OPINION: Lamont snoozes while electricity rates spike
As we round the corner into high election season, Connecticut Republicans have settled on a topic they might use to at least limit their losses in November.
They’ve become the party of lowering electric rates, at any cost, even if it means proposing a siphoning of tax dollars from the general fund or rainy day surpluses, the kind of wanton spending they usually fume over.
I’ll give them credit here.
Republicans seem to have finally found their strategic issue for an election season that otherwise looks pretty bleak for them. Everyone is angry about the crazy high electric bills they’ve been getting this summer. It does seem to be a winning issue for the beleaguered GOP.
After all, Connecticut doesn’t otherwise seem very disposed this year to vote for candidates from a party with a convicted felon at the head of their ticket, a party that supports abortion bans, opposes gun safety laws, tried really hard to repeal affordable health care and is cool, as their leader says, with letting President Vladimir Putin’s Russia do “whatever the hell they want” in Europe.
Let’s rail, the GOP in Connecticut has decided, about soaring electric bills.
Lucky for Connecticut Republicans, Democratic Gov. Ned Lamont seems this summer like sleepy Ned, acknowledging the pain of rising electric rates ―they are after all, among the highest in the county ― while shrugging them off as a long-term problem.
He suggested not long ago he might be open to the idea of a special session to talk about an electricity cost solution, but then said no.

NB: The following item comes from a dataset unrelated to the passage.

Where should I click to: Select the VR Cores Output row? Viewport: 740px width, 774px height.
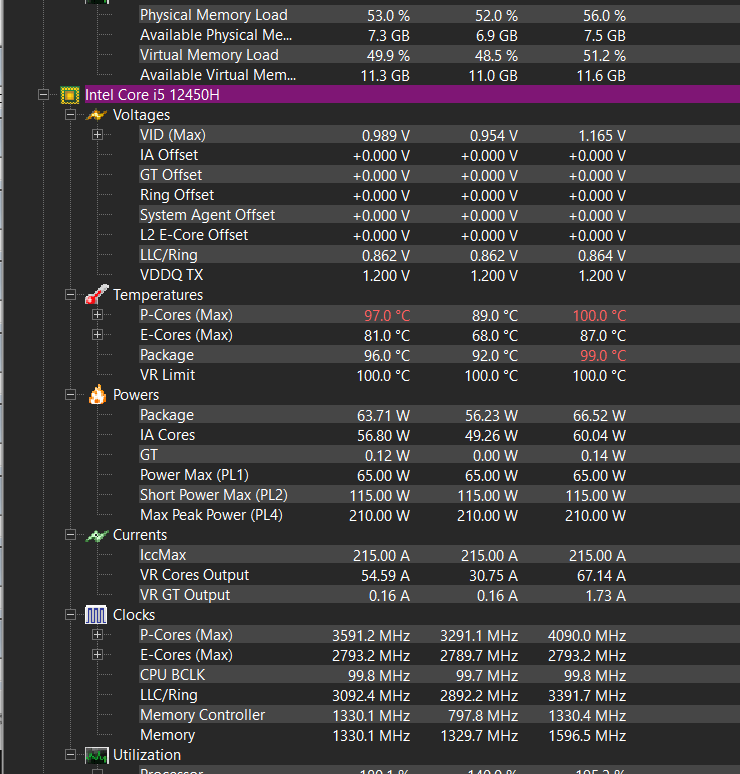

Indeed, the governor’s letter rejecting the Republicans fevered pitch for a special session, arrived one minute before a recent GOP press conference complaining about the governor’s apparent indifference to the immediate consumer crisis.
Lamont told the Republicans he’s been looking at the issues, worrying about long term energy supplies and discussing “our energy future five to ten years out” from now.
It’s the long view from a very rich guy who’s probably never seen his electric bill, let alone sat down to write a check to pay it.
“I firmly believe this is not a partisan issue,” the governor wrote to the Republicans.
I guess it isn’t when you’re not on the ballot this year, and those in your party who are feel pretty safe.
The Republicans are targeting some of the low-hanging fruit of the current and pending electricity price hikes, money to pay for the costs of customer nonpayments during an extended COVID-19 pandemic shutoff holiday and what will be spent on building electric car chargers.
The cost of expensive clean energy from Millstone Nuclear Station is an enormous cost driver.
It’s not a big part of the increases, but I would certainly agree with the Republicans that all electric ratepayers, including drivers of gas cars, should not have to bear the cost of new chargers.
Indeed, the car manufacturers seem to be building out their charging networks all on their own. Why must the state?
Although they disagree on the urgency of the moment, Democrats and Republicans do seem to agree the electric system in Connecticut is broken and high costs are the result.
A whole new approach, including the way the big utilities are regulated, is desperately needed.
Solutions are not going to materialize before the election, no matter how high Republicans jump up and down at the press conferences called to blame expensive electricity increases on the governor.
But it is an issue that is not going away and may come to some day haunt the Democrats, if a Trump-sodden Republican party doesn’t completely implode by then.
This is the opinion of David Collins.